# pcap-release

**Repository Path**: mirrors_cloudfoundry/pcap-release

## Basic Information

- **Project Name**: pcap-release
- **Description**: A BOSH release and CLI to enable network analysis for CF app developers
- **Primary Language**: Unknown
- **License**: Apache-2.0
- **Default Branch**: main
- **Homepage**: None
- **GVP Project**: No

## Statistics

- **Stars**: 0
- **Forks**: 0
- **Created**: 2022-07-27
- **Last Updated**: 2026-03-15

## Categories & Tags

**Categories**: Uncategorized

**Tags**: None

## README

# pcap-release

[BOSH](https://bosh.io/) release of the pcap [Cloud Foundry](https://www.cloudfoundry.org/) add-on.

# !!! Currently, pcap-release is not maintained anymore. We are lacking the capacity to integrate it with diego-release and capi-release to make it deployable without manual workarounds. If anyone would like to pick it up please join the ARP Forum or reach out on Slack. !!!

## Description

The goal of this BOSH release is to provide easy access to network traffic data to both Cloud Foundry application developers and CF landscape operators.

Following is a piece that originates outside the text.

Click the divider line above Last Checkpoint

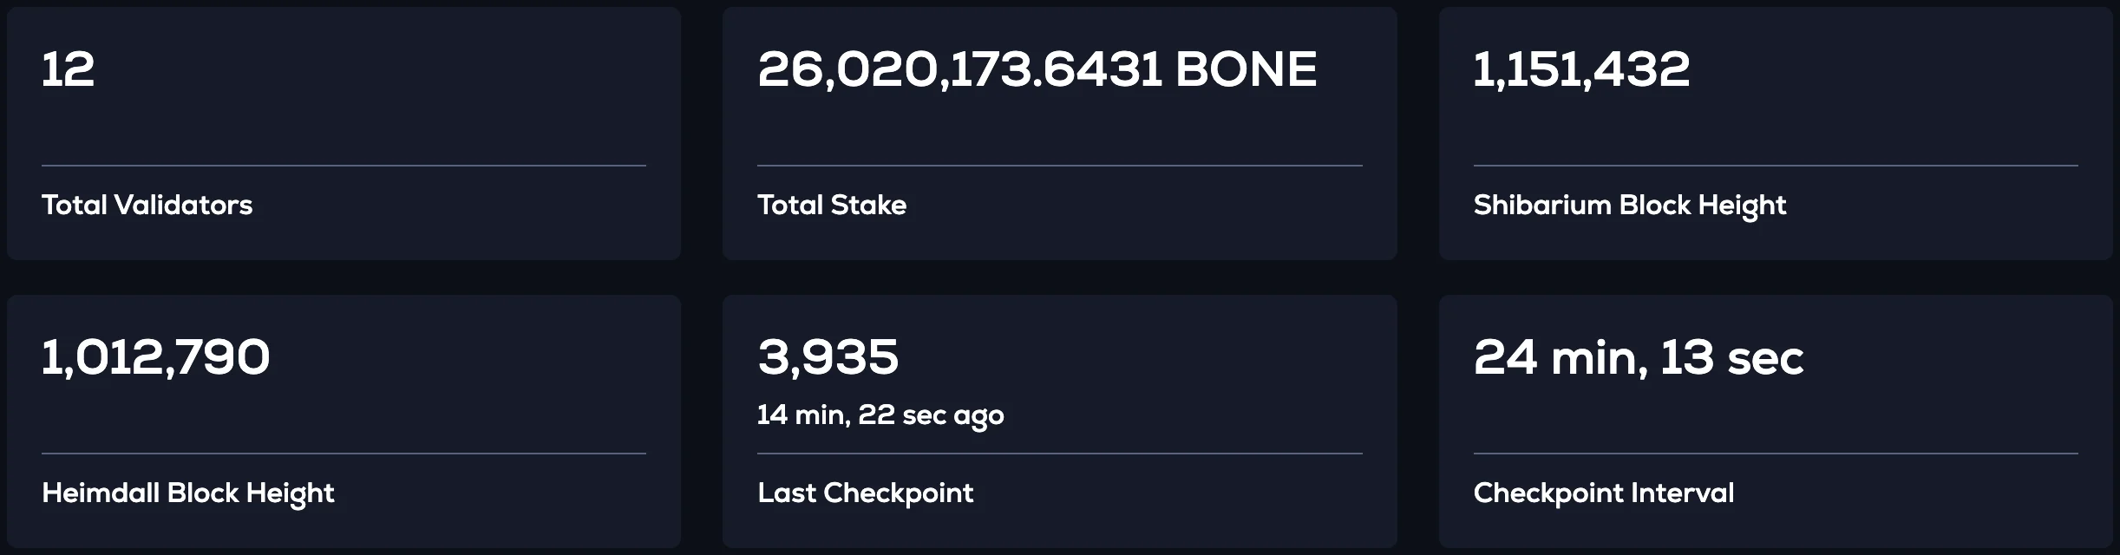tap(1059, 454)
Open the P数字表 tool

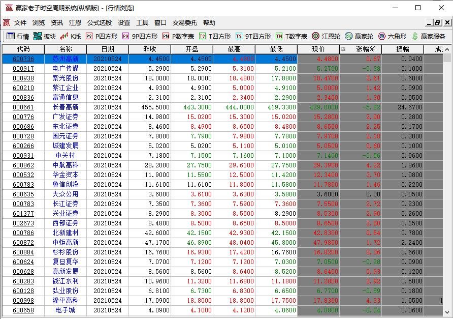click(x=178, y=36)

To achieve this, pcap-release implements CLI-commands to capture tcpdumps (pcap files) from multiple BOSH VMs or CF app-containers in parallel.

<!-- TODO: to be added later
For the BOSH VM capture case, a new CLI can be used that authenticates via the BOSH director.
For tcpdumps of CF app containers, pcap-release provides a plugin to the CF Cloud Controller CLI.
-->

## Architecture

### CF App Capture

* `pcap-api` is deployed on its own VM.
* `pcap-agent` is co-located on app-containers.
* `pcap-api` needs to register its route via route-registrar, part of the cf-routing-release.
* `cf-CLI` pcap-plugin (TBD/WIP) is used to send capture requests to the `pcap-api`
* Requests to `pcap-api` need an authorization header including the OAuth token from UAA.
  This token is used to gather information about the app from the cloud-controller.
* The `pcap-api` makes requests to the `pcap-agent` on corresponding app-container.
* The pcap agent starts a tcpdump using libpcap via [the gopacket module](https://github.com/google/gopacket) and streams the results.

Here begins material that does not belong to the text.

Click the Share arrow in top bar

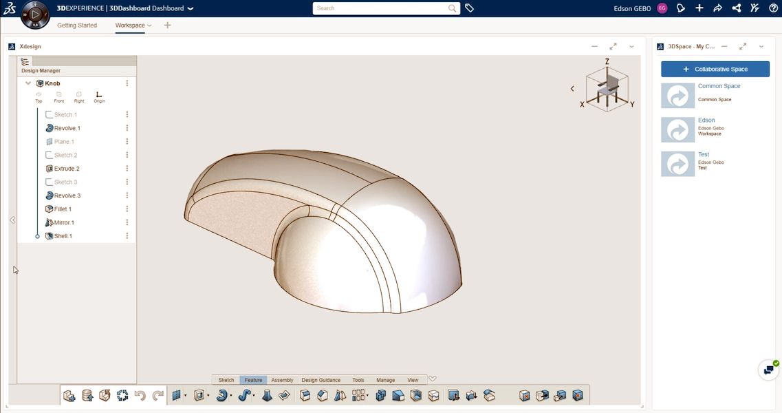point(717,8)
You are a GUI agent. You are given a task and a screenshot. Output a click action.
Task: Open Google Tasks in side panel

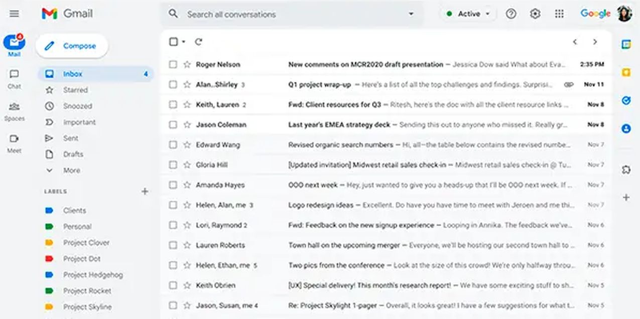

![tcpdump in cf architecture](docs/tcpdump-for-cf.svg "tcpdump in cf architecture")

## BOSH VM Capture

* `pcap-api` is deployed on its own VM.
* `pcap-agent` is co-located on BOSH VMs.
* `pcap-api` needs to register its route via route-registrar, part of the cf-routing-release.
* `pcap-bosh-cli` (TBD/WIP) is used to send capture requests to the `pcap-api`
* Requests to `pcap-api` need an authorization header including the OAuth token from UAA.
* This token is used to gather information about the target VMs from the BOSH Director
* The `pcap-api` makes requests to the `pcap-agent` on corresponding BOSH VMs.
* The pcap agent starts a tcpdump using libpcap via [the gopacket module](https://github.com/google/gopacket) and streams the results.

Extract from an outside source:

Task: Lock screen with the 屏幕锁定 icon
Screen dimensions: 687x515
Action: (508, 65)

![tcpdump in bosh architecture](docs/tcpdump-for-bosh.svg "tcpdump in bosh architecture")

## Jobs

### pcap-api

* Check if token is valid by requesting app information from CC/BOSH Director
* Get container address for app instances from CC/BOSH VMs from BOSH Director
* Connect to `pcap-agent` in app-containers/BOSH VMs
* Stream packets back to client

### pcap-agent

* Capture packets and stream back to `pcap-api`

## How to deploy

Provided manifests and ops files:

* `manifests/ops-files/add-pcap-agent.yml` This adds the PCAP agent as an addon to any BOSH deployment.
* `manifests/pcap-api.yml` This is an example BOSH manifest to deploy the pcap-api.
* `manifests/ops-files/expose-route-to-pcap-api.yml` This adds bosh dns as an addon to the pcap-api instance group and configures the route for pcap-api route registration.

### Step 1 - Prepare vars.yml
```bash
cp manifests/vars-template.yml manifests/vars.yml
vim manifests/vars.yml (adjust as needed)
```

### Step 2 (Optional) - Add bosh-dns and route-registrar to pcap-api manifest
```shell
bosh interpolate -o manifests/ops-files/expose-route-to-pcap-api.yml -l manifests/vars.yml manifests/pcap-api.yml > manifests/pcap-api-with-exposed-route.yml
```

### Step 3 - Deploy pcap-api

```shell
bosh -d pcap deploy -l manifests/vars.yml manifests/pcap-api.yml
```

If a new manifest file has been generated in Step 2, then execute: 

```shell
bosh -d pcap deploy manifests/pcap-api-with-exposed-route.yml
```

### Step 4 - Add pcap-agent to cf-deployment

```bash
bosh interpolate -o manifests/ops-files/add-pcap-agent.yml -l manifests/vars.yml cf-deployment.yml > cf-deployment-pcap.yml
bosh -d cf deploy cf-deployment-pcap.yml
```

This assumes your BOSH deployment name of cf-deployment is called `cf`


### Step 5 - Install CF CLI plugin

tbd

### Step 6 - Install BOSH CLI

```bash
bosh -d pcap scp <bosh instance of pcap api>:/var/vcap/packages/pcap-api/bin/cli/build/pcap-bosh-cli-linux-amd64 pcap-bosh-cli-linux-amd64
mv pcap-bosh-cli-linux-amd64 /usr/local/bin/pcap-bosh
pcap-bosh ...
```

## Development Deployment for BOSH

```shell
# create a dev release, event if there are changes in the git workspace
bosh create-release --force

# upload the release to the BOSH director
bosh -e bosh upload-release

# adjust the release to a dev release instead of the URL
vim manifests/pcap-api.yml
vim manifests/ops-files/add-pcap-agent.yml

# deploy pcap-agent to the desired deployment(s) (example: diego-cells in cf deployment)
bosh -d cf manifest > cf.yml
bosh interpolate -o manifests/ops-files/add-pcap-agent.yml cf.yml > cf-pcap.yml
bosh -d cf deploy cf-pcap.yml

# deploy pcap-api
cp manifests/vars-template.yml manifests/vars.yml
vim manifests/vars.yml (adjust as needed)
bosh -d pcap deploy -l manifests/vars.yml manifests/pcap-api.yml
```

## How to test
Local test execution is described in detail:
* [Unit/Integration tests](src/pcap/README.md#running-on-macos-including-tests)
* [Linters](src/pcap/README.md#running-linters)
* [Acceptance tests](acceptance-tests/README.md#acceptance-tests)